Heather felt her male dog resting next to her on the couch while she witnessed her tiny dog Bear-bear dragging the toy. “Grandpa,” she said, suppressing a laugh, “That’s not a dead dog. That’s a stuffed animal.” Dad looked confused, and then brightened. “Oh, I see now.” He chuckled.

My dad suffered from dementia. And I’m sure his vision was failing too. Trekking to the ophthalmologist seemed almost pointless as it was frustrating for Dad to gauge what he saw through the lens that the doctor asked him about in much too quick a tempo. Glasses became a bother to Dad; he often misplaced them. Toward the end, he kept his wallet in the drawer too. Yet, when he first came to live with us seven years earlier, he had a recitation he used to ensure he had all the important things on his person. He’d cross himself the way Catholics do. Only when performing the sign of the cross, instead of reciting the Trinitarian formula, he’d utter the following words and start by pointing at his shirt pocket. He’d exclaim, “Glasses!” Next, he’d gesture lower and shout, “Testicles!” He’d complete his sacramental chant with “checkbook and wallet” as he finished making the signs of the cross. At home was one thing but when he launched into this routine in public, I’d stop him before the cringe-worthy moment. As his dementia increased, it became harder to halt the rhyming memory cue before he bellowed something offensive. After a while, I kept his checkbook in a drawer and later his wallet; that ended his stand-up routine of blessing himself.

Of course, my father had other stunts he’d perform if we dined out. If he offered to pay, he’d proceed to the counter, hand the cashier the bill and inquire in a sincere voice if she accepted credit cards. Then he’d nod and slowly pull out his worn wallet and rifle painstakingly, slowly through it, searching. Finally, he’d yank out and proudly throw down his AARP card. The flummoxed cashier didn’t know what to say as she saw before her a stooped and addled old man. In reality, Dad did this prank on purpose; he thought it funny. Then she’d politely whisper, “No Sir. That is your AARP card.” He’d say “Sorry,” and jerk out another card offering her a membership id in AIChE or a Belk credit card or something equally inappropriate. The process would continue as the queue grew, until finally I’d intervene. “Dad, give the girl the right card.”  And then he would with a big grin. The fun Dad had with his visible senility and “punking” people were the good times, and they somewhat ameliorated the bad times and eased the poignant moments.

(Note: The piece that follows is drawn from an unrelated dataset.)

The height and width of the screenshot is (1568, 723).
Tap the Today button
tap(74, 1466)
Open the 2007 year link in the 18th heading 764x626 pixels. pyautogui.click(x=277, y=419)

Dad liked to gaze at the trees to spot birds, and frequently he’d see a monkey. It took a lot of my convincing for him to finally realize it was a bird nest or a configuration of twigs that created an optical effect that looked like a monkey hanging from a branch. I’d say, “We don’t have monkeys here in North Carolina.” To which he’d reply, “Couldn’t one have escaped from the zoo?”

Well… there was always that possibility. I hated to tell him that he was hallucinating. Once at the airport, the wheelchair assistant took off his sneakers and wristwatch and things in his pockets before pushing him through the scanner. After Dad was X-rayed and the vigilant TSA approved and verified he was no terrorist, the wheelchair assistant gave him back his things and coaxed on his sneakers and retied them. At the gate, I tipped her and told her I could handle it from there. She left. When Dad rose to walk to the row of chairs at the gate, he stumbled badly. “Erika, there is a rock in my shoe!”

“Dad there is no rock in your sneaker. You wore them in here! You haven’t been outdoors.” He hobbled and almost tripped as he tried again to walk.

”I tell you there is a boulder in my shoe!”

“Oh my!” I figured it was better to show than tell. I’d humor him. So I untied the offending sneaker and took it off and shook it upside down to show him it was devoid of stones, and it was simply his overactive imagination. Out fell his watch!

“I told you,” he declared, and everyone around us laughed. After that, I wasn’t as smug correcting him about delusions!

As the years rolled on, the dementia worsened. He’d wake my husband and me at two in the morning to alert us that someone had stolen his Cadillac from this hotel where we were staying. I’d reassure him that we were not only in our house but also that his car was parked safely in our garage. I’d accompany him back to his bedroom, down the long hall past our children’s rooms. Those rooms remained empty as the kids were all grown and gone. As I tucked him in, Dad always thanked me for “putting up” with him – his verb, not mine.

His last summer he visited my sister in Chicago because I was preparing for a son’s wedding and needed a respite from elder care.  When my sister and her 6’4” husband came back here with Dad in their black Lincoln Continental, I asked my father if he had enjoyed the drive.

“Oh yes,”  he said. “The G man was very good to me.”

“Who?” I asked.

“The FBI agent who drove me back in the big black car. Nice guy.”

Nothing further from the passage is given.